▶ [TASK DESCRIPTION]
In full and without alteration, reproduce every record.

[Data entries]
◇ ◇ ◇ ◇ ◇

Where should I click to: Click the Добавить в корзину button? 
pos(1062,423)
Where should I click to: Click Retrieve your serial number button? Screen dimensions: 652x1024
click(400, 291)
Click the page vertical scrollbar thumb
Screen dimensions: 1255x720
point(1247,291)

◇ ◇ ◇ ◇ ◇

▶ [EXERCISE RESPONSE]
Where should I click to: Click the Добавить в корзину button? 
pos(1062,423)
Where should I click to: Click Retrieve your serial number button? Screen dimensions: 652x1024
click(400, 291)
Click the page vertical scrollbar thumb
Screen dimensions: 1255x720
point(1247,291)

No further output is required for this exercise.